– Нет, – пошел он по комнате от нее подальше. – Ты ничем не пользовалась. Тебе и не надо. Никакого грима. Мафия, знаешь, считает тебя немкой. Я думал, ты из Пуэрто-Рико, а потом мне Рахиль сказала. Ты же такая, да, – чтоб мы на тебя смотрели и видели то, что нам хочется? Защитная окраска?
– Я читала книжки, – сказала Паола, – и послушайте, Руйни, никто не знает, что такое мальтиец. Сами мальтийцы считают себя чистой расой, а европейцы думают, они семиты, хамиты, скрестившиеся с североафриканцами, турками и бог знает еще с кем. Но для Макклинтика, для всех остальных тут вокруг я негритянская девушка по имени Рубин… – он фыркнул… – и не говорите им, ему, пожалуйста, дядя.
– Ни за что не скажу, Паола. – (Тут вернулся Макклинтик.) – Вы меня подождите, пока не найду подругу.

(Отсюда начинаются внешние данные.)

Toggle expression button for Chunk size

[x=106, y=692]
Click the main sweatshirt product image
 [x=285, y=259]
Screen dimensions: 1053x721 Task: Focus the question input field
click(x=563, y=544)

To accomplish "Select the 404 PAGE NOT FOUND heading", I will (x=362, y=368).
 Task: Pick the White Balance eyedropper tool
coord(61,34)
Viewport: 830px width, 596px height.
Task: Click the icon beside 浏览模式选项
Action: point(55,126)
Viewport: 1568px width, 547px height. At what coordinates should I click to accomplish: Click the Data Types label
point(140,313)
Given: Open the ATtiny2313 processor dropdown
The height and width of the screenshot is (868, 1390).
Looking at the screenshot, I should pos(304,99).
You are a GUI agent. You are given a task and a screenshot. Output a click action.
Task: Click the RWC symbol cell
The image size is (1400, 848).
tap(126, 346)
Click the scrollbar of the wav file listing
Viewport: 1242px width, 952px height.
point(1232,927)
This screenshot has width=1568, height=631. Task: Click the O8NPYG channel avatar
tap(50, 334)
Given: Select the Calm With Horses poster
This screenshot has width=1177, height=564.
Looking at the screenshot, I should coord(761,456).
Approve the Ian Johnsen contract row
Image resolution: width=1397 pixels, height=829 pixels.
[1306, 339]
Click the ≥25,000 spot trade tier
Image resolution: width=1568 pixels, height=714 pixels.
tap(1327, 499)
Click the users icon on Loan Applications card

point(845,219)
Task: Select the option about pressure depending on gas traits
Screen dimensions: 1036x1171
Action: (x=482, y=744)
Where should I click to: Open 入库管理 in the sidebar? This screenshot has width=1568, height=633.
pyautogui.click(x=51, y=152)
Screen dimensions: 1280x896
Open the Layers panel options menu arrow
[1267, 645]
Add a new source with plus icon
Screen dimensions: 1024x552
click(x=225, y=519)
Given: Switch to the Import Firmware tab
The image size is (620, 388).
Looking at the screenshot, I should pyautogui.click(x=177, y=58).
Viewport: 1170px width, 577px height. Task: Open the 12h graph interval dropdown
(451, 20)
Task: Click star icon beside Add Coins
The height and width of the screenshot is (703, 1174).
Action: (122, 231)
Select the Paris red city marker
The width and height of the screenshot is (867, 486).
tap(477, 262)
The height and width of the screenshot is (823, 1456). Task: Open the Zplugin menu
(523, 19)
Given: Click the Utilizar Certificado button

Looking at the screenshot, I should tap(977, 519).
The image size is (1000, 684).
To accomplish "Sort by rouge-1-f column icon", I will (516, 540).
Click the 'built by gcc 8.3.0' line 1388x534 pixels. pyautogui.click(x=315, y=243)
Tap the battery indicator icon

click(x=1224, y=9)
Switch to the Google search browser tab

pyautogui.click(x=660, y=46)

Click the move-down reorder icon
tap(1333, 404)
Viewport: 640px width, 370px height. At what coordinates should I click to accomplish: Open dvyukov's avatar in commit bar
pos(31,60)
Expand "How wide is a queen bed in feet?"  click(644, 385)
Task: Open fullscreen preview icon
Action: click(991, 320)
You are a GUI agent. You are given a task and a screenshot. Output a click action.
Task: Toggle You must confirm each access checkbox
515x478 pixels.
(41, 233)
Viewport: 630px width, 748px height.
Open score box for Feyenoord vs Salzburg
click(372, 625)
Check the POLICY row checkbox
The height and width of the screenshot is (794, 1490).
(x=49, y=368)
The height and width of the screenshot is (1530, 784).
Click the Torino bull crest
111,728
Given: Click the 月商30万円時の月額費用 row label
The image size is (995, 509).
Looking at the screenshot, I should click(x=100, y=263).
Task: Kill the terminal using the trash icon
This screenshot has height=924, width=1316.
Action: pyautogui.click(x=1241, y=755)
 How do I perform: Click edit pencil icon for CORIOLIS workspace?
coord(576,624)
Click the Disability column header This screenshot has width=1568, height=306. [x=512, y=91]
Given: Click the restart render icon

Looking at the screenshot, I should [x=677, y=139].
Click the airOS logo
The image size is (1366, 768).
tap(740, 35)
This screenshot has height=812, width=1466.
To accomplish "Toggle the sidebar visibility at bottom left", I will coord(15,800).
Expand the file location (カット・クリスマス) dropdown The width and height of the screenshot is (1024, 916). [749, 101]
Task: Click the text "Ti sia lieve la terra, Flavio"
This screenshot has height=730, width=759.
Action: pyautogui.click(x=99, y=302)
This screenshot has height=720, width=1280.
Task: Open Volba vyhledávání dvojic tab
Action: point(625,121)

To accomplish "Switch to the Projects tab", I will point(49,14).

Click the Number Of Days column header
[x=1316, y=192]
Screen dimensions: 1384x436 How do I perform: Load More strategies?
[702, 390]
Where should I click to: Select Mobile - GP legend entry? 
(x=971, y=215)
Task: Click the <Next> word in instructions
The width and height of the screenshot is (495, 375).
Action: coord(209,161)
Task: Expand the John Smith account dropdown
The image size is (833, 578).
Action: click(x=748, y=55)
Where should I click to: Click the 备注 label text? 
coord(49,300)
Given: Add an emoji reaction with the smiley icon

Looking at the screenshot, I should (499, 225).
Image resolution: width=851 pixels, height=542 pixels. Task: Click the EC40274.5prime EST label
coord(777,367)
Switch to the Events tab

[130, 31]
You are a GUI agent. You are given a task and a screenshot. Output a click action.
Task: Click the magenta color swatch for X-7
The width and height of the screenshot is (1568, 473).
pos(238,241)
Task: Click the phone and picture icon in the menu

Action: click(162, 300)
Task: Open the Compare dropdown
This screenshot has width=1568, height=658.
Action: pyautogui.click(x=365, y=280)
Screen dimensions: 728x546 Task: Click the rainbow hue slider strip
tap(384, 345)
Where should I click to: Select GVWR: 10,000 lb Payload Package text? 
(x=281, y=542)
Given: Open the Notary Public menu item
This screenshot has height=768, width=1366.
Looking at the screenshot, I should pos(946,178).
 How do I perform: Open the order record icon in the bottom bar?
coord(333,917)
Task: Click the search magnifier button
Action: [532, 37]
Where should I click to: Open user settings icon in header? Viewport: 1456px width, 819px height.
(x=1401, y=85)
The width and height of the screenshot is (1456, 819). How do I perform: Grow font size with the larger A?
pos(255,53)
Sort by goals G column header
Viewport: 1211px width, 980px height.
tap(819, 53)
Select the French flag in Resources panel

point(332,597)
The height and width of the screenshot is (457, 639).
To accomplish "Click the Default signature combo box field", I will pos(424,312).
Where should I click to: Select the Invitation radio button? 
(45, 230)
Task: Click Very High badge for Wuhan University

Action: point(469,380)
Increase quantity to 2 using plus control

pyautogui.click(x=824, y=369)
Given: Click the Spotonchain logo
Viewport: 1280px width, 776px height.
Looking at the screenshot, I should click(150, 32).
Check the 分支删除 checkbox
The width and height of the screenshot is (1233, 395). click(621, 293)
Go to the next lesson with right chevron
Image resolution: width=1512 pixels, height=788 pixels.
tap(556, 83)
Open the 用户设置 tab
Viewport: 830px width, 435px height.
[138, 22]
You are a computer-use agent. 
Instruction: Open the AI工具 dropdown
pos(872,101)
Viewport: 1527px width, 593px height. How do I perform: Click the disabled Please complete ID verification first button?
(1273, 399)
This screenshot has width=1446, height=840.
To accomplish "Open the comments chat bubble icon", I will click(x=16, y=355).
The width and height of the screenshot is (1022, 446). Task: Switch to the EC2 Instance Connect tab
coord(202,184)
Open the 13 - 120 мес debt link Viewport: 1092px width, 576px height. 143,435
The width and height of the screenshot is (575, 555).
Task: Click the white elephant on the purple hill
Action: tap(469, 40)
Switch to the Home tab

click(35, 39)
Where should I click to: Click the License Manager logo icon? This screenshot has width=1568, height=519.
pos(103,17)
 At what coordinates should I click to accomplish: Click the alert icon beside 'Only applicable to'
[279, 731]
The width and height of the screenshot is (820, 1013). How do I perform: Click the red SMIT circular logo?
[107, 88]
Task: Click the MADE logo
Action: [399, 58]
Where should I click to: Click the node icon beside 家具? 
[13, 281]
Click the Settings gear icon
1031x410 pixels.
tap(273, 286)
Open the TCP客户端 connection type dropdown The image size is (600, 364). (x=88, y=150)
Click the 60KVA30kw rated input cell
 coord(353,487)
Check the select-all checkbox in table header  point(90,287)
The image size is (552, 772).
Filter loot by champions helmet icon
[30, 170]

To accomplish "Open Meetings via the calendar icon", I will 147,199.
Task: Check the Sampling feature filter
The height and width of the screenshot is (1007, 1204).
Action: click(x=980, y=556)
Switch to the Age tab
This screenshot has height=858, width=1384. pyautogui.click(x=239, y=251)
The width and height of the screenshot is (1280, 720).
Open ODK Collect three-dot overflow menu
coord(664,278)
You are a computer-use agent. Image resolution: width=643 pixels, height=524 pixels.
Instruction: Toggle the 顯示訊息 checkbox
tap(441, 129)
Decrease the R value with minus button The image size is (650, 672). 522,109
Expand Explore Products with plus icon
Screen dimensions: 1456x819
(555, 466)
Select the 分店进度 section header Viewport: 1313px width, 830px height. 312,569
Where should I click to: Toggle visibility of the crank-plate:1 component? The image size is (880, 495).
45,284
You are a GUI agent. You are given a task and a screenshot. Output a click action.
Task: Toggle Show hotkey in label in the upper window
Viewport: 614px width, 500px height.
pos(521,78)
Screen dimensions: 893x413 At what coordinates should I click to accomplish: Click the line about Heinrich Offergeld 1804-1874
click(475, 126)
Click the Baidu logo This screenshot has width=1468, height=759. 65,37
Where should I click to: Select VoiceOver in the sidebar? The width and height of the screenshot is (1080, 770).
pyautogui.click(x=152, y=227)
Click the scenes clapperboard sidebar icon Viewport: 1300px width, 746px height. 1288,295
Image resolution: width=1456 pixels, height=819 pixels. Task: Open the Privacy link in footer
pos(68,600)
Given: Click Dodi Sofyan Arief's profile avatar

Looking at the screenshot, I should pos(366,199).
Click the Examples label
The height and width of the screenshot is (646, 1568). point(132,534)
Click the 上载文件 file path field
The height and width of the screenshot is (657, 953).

– Рах, – просиял Макклинтик. – Хороший результат.
Паола вроде расстроилась.
– Мне кажется, мы вчетвером, выехав в деревню… – слова его обращены были к Паоле, он напился, он все портил… – всё сможем, свежее дело будет, чистое, такое начало.
– Может, за руль лучше мне, – сказал Макклинтик. Ему будет на чем сосредоточиться, пока все не полегчает, за городом-то. А Руйни по виду напился. Может, даже больше.
– Веди ты, – согласился Обаяш, устало. Господи, пусть она будет дома. Всю дорогу до 112-й (а Макклинтик жал на газ) он спрашивал себя, что станет делать, если ее дома не окажется.
Ее не оказалось. Дверь нараспашку, записки нет. Обычно она хоть слово оставляла. Обаяш зашел. Горели две-три лампы. И никого.
Только ее комбинашка брошена на кровать наискось. Он поднял ее, черную и скользкую. Скользкая кожица, подумал он и поцеловал ее у левой груди. Зазвонил телефон. Пускай трезвонит. Наконец:
– Где Эсфирь? – Похоже, она запыхалась.
– Ты носишь приятное белье, – сказал Обаяш.
– Спасибо. Она еще не пришла?
– Осторожней с девушками в черном белье.
– Руйни, не сейчас. Она действительно куда-то делась и приключений на свою задницу огребла. Не посмотришь, нет ли там записки.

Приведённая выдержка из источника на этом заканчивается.